The Girl Who Kicked the Hornet’s Nest is the third book in Stieg Larsson’s Millennium Trilogy. If you’ve read and enjoyed the previous two books, you will enjoy this one as well. Like the others, once you get into it, it is difficult to put the book down.
It’s not great literature, and there are hard to overlook flaws (anytime an interesting woman appears, there is a good chance the main character will eventually sleep with her), but it sure was fun to read. I’m looking forward to watching the movie.
This was the first book I read electronically, on an iPad and iPhone. I didn’t think I’d like this as much as I did, and will likely read a lot of books this way in the future. The only limiting factor for me is that most electronic books include Digital “Rights” Management (DRM) encryption, which means that it is a real hassle (and is probably even illegal in the U.S.) to convert these books into formats that can be read on different sorts of eBook readers. I don’t like the idea of buying something that I can only read on a particular device or software package because the support for that system could easily disappear in the future. Plus, if you buy books from multiple different sources, you have to have a different reader for each of them. For now, I will probably only purchase books using formats without DRM, or with DRM that is easily circumvented (like the Kindle format, for example).
I’d read a few gushing blurbs about The Passage, Justin Cronin’s long novel (the first in a trilogy, apparently), when it came out last year, but I wasn’t particulary excited about reading “The Stand meets The Road plus vampires.”
But, there it was in the new paperback section of the bookstore last weekend, so I picked it up. I’m glad I did. It really is a great literary summer read: great writing, propulsive plot, lots of thrilling moments. Once I started reading it, I couldn’t put it down, and I’m very much looking forward to the next book. Lots of hair-raising moments like this one:
Wolgast could stand it no more. “What’s over?”Lear lifted his face; his eyes were full of tears.“Everything.”
If you’re looking for something both well written and exciting to read this summer, check it out.
I took some time out from David Foster Wallace’s The Pale King to read the latest McSweeney’s Quarterly Concern, Issue 37, packaged as a hardcover book which has been decorated and trimmed to give the illusion of, yep, a hardcover book. Leave it to McSweeney’s to produce yet another cool, well-produced (sewn binding, actual cloth cover) object containing some great writing.
Favorites in this issue include Jess Walter’s Statistical Abstract for My Hometown, Spokane, Washington, John Hyduk’s great story (essay?) about being unemployed (which has the great image of a warehouse building at night: “It’s dark and raining, but the building glows like a birthday cake”), and Joe Meno’s Lion’s Jaws. I didn’t really get into the five stories from Kenya, but I guess they were interesting from the standpoint of reading within a totally different place and culture.

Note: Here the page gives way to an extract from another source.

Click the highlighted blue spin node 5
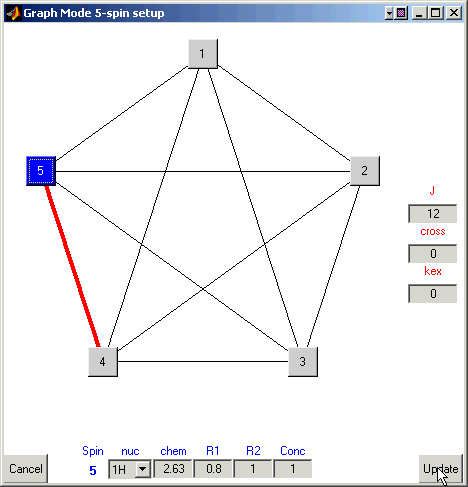 [41, 171]
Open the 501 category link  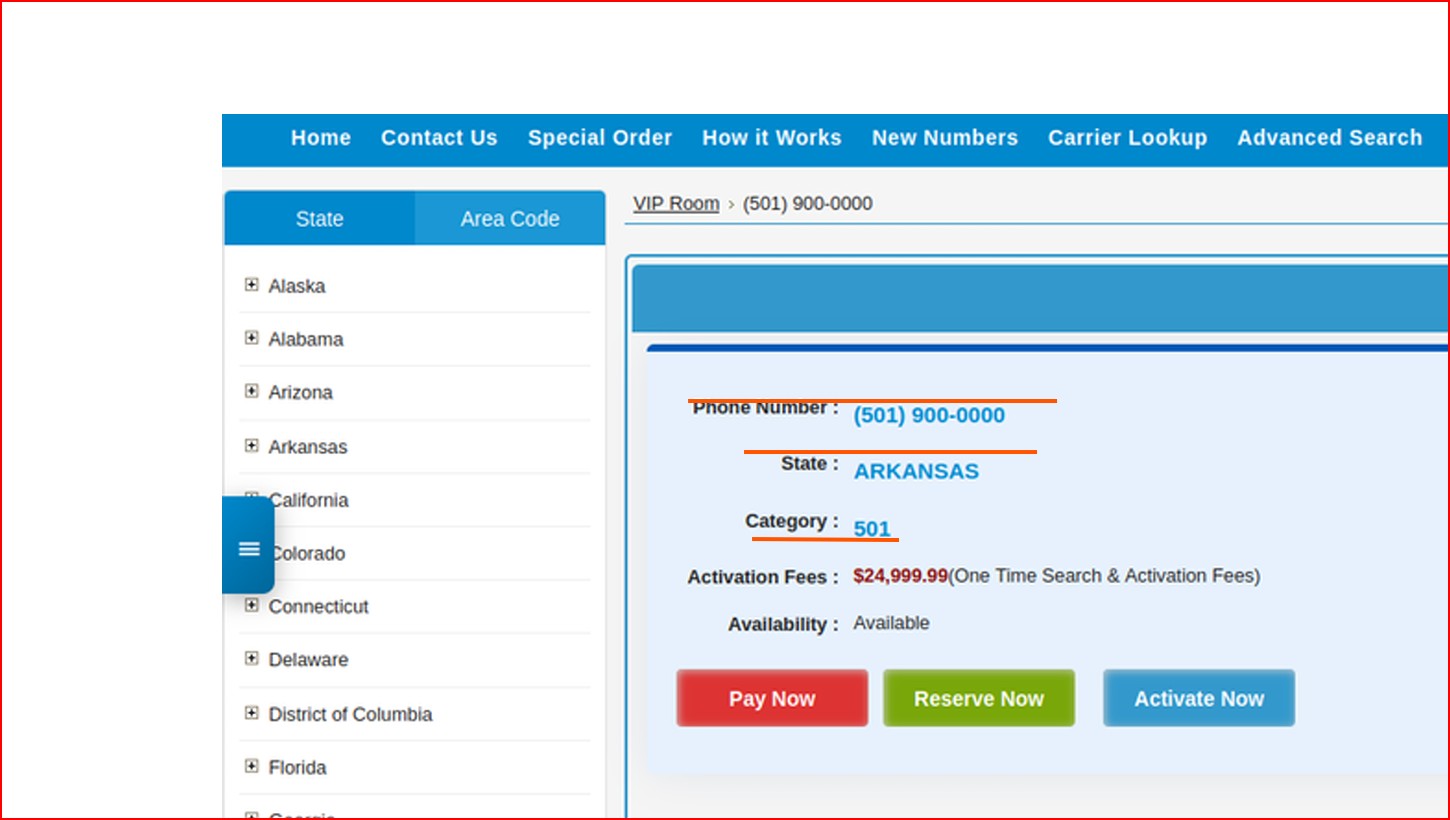(x=871, y=529)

In late August 2005, Hurricane Katrina struck New Orleans, destroying the levees designed to protect the city, flooding 80% of it, and killing 1,464 people. City of Refuge, written by the author of Why New Orleans Matters and a resident of the city, is a fictional retelling of the disaster and it’s aftermath. It’s an emotional story, well written, and does a good job of making New Orleans and the devastation of Katrina real. Read next to Dave Egger’s Zeitoun, it’s hard to imagine how the maintenance of the levees, emergency response, and relief efforts could have been worse. Thankfully, book mostly stays clear from making political arguments or assigning blame, focusing mainly on how two different families cope with the destruction of the city they lived in.
I enjoyed it—learning more about the disaster and the rhythms and flavor of the city itself—but I wouldn’t recommend it except for readers interested in another perspective on Katrina.